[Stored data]
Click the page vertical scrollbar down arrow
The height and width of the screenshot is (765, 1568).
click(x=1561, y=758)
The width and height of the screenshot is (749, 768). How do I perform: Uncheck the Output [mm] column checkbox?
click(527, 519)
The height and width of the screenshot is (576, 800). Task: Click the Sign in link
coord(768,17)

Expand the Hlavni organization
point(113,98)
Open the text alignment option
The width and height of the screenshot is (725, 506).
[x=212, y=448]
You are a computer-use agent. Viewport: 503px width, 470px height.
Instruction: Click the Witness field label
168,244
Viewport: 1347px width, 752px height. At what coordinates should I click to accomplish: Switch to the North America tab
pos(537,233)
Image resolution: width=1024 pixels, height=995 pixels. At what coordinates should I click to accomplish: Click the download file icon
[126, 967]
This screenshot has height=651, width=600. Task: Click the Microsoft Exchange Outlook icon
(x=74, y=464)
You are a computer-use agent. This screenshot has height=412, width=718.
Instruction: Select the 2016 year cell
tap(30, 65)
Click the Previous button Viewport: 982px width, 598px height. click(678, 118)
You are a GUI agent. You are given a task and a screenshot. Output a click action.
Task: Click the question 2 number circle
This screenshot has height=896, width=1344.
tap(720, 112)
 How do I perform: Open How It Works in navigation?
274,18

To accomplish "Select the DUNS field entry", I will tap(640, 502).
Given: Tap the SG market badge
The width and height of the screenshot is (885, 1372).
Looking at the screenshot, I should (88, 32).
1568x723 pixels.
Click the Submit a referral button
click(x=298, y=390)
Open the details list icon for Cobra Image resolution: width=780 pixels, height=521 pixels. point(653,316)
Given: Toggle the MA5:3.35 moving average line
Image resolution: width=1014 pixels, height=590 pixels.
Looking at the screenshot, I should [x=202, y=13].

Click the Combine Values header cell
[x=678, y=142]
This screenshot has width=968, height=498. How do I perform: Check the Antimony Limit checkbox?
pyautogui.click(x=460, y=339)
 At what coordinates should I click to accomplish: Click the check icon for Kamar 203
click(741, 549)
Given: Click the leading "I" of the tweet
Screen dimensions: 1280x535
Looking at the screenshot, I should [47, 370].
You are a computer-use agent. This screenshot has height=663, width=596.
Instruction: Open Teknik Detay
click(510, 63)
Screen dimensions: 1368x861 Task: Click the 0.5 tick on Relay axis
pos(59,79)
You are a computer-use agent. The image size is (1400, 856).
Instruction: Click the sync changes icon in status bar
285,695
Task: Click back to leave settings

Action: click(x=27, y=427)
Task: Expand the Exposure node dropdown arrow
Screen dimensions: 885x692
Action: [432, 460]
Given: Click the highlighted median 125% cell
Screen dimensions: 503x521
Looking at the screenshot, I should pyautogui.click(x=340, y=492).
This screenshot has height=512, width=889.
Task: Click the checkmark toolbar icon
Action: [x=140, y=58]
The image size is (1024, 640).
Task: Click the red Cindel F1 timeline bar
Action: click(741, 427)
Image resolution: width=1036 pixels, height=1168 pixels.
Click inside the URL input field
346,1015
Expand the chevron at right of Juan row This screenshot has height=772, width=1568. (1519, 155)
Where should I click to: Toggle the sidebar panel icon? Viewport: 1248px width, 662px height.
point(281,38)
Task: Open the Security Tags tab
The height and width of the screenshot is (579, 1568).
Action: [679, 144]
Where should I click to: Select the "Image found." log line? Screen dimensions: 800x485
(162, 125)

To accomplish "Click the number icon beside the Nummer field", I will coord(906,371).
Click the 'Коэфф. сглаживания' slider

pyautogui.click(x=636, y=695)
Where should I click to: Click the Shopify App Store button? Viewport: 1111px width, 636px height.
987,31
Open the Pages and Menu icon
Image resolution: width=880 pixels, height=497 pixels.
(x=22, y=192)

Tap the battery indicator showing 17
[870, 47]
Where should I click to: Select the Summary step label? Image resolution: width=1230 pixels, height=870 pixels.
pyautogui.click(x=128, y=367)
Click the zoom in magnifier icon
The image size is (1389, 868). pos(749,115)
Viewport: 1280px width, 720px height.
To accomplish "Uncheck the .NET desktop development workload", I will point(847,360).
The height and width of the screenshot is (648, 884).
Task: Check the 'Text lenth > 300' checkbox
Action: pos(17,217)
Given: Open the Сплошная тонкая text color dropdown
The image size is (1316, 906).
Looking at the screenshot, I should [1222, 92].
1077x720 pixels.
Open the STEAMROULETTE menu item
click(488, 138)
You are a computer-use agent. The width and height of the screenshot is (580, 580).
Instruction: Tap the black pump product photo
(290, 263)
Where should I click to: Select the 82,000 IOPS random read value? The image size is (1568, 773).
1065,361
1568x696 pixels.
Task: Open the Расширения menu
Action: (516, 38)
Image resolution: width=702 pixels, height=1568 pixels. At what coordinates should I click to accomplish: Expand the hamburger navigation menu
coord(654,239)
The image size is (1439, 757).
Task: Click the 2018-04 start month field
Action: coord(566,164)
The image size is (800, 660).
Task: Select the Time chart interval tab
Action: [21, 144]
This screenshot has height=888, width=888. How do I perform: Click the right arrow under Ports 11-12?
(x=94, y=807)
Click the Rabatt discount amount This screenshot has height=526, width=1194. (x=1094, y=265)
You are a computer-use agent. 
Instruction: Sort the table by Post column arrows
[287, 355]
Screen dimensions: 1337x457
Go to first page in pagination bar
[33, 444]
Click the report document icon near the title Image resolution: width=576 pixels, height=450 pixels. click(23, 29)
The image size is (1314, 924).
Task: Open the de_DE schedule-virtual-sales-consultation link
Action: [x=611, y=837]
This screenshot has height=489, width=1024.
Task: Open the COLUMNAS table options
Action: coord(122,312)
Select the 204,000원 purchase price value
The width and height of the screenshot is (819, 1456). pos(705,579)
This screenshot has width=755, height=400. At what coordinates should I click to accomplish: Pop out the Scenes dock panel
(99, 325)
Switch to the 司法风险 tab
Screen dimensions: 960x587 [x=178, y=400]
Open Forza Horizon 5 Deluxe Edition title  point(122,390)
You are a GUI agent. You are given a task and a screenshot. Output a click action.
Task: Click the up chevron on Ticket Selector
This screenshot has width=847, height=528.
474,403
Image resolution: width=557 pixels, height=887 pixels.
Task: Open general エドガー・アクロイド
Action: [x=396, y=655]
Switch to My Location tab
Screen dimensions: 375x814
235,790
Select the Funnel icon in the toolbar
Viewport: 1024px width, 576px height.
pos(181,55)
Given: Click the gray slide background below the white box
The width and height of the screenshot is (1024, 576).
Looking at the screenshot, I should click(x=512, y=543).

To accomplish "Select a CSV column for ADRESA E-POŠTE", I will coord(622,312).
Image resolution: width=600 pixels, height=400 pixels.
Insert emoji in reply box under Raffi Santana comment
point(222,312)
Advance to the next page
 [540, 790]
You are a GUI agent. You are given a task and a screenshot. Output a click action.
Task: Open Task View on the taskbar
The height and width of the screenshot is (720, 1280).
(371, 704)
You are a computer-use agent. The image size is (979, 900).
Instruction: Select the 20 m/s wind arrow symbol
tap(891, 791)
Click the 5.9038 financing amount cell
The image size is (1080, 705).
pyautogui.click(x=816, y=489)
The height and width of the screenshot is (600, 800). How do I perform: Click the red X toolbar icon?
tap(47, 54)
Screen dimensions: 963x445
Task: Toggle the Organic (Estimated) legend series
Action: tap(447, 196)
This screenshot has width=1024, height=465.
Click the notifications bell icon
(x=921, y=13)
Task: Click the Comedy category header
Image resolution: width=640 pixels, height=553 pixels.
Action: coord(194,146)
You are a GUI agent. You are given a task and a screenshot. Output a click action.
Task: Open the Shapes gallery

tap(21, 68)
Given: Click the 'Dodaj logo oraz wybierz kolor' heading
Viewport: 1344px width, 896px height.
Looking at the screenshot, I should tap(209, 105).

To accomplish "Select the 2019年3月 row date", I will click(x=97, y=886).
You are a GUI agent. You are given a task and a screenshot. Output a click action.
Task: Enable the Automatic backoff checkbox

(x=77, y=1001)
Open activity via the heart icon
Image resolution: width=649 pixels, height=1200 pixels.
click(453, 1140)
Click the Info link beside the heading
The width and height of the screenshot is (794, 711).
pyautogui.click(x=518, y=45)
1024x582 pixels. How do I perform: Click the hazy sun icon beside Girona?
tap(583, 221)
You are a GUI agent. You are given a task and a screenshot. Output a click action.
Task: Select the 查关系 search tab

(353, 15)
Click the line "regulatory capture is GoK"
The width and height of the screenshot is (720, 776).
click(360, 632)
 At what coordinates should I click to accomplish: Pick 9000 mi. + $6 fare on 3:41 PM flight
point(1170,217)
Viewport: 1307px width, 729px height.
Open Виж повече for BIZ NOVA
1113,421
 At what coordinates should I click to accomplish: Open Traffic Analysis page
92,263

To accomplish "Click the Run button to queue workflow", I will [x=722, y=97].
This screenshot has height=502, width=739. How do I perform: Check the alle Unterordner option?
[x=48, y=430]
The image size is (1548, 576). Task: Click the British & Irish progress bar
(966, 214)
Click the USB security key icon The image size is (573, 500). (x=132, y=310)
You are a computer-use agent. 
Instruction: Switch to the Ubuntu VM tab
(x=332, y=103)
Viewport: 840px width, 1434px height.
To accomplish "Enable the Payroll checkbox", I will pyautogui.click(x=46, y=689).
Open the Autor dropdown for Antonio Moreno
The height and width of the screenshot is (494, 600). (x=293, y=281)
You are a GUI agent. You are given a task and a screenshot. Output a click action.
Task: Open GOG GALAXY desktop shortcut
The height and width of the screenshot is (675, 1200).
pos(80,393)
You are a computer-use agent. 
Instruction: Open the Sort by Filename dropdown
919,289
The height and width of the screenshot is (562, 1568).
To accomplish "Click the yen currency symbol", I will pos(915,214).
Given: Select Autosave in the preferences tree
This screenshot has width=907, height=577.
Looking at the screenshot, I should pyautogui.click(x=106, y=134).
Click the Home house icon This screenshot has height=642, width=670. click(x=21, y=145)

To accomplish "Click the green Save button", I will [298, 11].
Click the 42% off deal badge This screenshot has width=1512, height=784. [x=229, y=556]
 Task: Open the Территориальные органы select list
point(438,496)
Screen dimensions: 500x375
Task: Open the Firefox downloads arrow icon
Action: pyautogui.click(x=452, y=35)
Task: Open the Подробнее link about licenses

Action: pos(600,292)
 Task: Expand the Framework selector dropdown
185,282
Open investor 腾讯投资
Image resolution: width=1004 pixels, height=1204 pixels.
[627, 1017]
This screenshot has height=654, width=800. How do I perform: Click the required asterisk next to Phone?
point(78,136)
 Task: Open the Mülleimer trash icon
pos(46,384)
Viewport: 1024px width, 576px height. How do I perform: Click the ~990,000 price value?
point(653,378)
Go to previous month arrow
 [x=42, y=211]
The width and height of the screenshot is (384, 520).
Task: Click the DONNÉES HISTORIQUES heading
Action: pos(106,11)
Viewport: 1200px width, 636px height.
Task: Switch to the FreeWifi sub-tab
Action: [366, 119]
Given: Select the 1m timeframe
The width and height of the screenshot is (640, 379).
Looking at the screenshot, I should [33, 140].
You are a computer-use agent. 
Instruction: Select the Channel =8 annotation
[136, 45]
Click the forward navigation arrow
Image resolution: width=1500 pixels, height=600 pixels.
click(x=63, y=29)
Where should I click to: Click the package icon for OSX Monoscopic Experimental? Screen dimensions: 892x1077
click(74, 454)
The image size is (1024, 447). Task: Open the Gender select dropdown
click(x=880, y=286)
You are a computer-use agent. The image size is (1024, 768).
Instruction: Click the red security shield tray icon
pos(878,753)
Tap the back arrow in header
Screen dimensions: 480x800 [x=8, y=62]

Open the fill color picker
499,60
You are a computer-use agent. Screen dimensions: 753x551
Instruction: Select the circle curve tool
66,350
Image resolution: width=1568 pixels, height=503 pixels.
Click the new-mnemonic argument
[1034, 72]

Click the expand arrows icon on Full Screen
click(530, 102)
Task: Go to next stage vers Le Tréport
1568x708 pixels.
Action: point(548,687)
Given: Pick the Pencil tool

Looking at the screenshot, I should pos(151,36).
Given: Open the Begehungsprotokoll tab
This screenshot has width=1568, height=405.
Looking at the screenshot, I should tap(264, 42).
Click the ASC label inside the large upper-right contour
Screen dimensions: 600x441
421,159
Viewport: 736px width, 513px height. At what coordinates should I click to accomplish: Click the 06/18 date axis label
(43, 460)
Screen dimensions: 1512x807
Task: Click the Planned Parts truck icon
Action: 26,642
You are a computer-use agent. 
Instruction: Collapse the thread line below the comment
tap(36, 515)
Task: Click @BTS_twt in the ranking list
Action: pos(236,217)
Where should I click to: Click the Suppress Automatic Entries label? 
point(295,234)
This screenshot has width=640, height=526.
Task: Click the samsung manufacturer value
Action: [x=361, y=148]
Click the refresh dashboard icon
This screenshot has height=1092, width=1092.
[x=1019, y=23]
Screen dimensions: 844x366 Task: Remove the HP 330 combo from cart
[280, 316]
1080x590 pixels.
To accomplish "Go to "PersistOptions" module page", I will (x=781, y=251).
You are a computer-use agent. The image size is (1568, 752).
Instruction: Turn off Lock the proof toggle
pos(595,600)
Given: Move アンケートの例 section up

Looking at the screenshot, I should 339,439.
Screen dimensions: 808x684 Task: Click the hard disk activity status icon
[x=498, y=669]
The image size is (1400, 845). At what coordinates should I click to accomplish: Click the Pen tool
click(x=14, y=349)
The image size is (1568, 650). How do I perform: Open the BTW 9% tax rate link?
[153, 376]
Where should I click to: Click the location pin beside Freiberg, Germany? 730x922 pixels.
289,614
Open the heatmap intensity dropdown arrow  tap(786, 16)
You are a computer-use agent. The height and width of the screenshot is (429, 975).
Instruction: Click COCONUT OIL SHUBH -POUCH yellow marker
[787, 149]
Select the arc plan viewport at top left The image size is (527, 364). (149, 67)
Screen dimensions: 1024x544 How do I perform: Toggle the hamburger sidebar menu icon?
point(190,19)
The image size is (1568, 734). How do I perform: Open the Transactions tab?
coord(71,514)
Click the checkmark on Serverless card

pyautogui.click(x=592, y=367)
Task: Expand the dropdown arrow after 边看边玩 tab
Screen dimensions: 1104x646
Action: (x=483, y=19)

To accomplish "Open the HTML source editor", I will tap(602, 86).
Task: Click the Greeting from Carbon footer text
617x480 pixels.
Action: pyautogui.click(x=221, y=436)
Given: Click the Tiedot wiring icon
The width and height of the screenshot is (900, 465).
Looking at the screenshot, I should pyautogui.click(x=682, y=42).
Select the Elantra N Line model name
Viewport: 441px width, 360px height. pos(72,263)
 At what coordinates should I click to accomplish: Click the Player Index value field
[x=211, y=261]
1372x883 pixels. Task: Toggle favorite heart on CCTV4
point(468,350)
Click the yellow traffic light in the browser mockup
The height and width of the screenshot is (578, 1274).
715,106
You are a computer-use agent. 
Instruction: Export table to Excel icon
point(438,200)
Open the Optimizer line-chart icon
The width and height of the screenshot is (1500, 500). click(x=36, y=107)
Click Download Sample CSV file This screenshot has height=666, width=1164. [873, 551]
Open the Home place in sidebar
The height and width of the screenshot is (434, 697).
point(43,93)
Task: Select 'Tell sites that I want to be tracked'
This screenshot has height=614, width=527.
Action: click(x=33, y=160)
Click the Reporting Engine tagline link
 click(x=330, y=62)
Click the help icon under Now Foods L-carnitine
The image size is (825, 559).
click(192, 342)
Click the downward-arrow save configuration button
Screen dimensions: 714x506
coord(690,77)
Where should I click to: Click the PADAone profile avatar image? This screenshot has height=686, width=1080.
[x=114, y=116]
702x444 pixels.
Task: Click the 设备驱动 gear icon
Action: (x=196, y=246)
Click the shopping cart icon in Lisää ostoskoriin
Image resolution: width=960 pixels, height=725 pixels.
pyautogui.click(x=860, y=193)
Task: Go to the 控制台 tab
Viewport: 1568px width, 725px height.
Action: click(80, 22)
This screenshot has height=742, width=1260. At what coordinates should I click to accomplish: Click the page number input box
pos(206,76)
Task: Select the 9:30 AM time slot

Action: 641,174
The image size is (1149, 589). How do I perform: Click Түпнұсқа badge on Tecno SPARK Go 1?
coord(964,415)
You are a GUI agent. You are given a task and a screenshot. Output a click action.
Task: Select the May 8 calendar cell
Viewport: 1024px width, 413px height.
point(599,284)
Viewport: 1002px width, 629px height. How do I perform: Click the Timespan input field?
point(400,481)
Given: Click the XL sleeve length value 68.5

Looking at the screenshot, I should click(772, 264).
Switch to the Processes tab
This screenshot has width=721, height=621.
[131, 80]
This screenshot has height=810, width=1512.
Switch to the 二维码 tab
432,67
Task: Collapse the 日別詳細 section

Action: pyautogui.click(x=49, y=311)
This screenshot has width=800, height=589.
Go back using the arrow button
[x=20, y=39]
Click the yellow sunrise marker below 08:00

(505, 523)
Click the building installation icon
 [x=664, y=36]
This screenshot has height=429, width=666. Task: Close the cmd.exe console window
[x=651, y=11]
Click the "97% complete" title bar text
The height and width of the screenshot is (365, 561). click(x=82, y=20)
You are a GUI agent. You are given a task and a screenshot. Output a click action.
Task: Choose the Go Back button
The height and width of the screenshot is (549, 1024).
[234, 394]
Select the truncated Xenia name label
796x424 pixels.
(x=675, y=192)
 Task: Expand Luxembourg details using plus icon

■ **Problem to work on**
Identify the lines above with the word "chevron". Copy them.

■ **Problem solution**
Expand the chevron at right of Juan row This screenshot has height=772, width=1568. (1519, 155)
Task: Click the up chevron on Ticket Selector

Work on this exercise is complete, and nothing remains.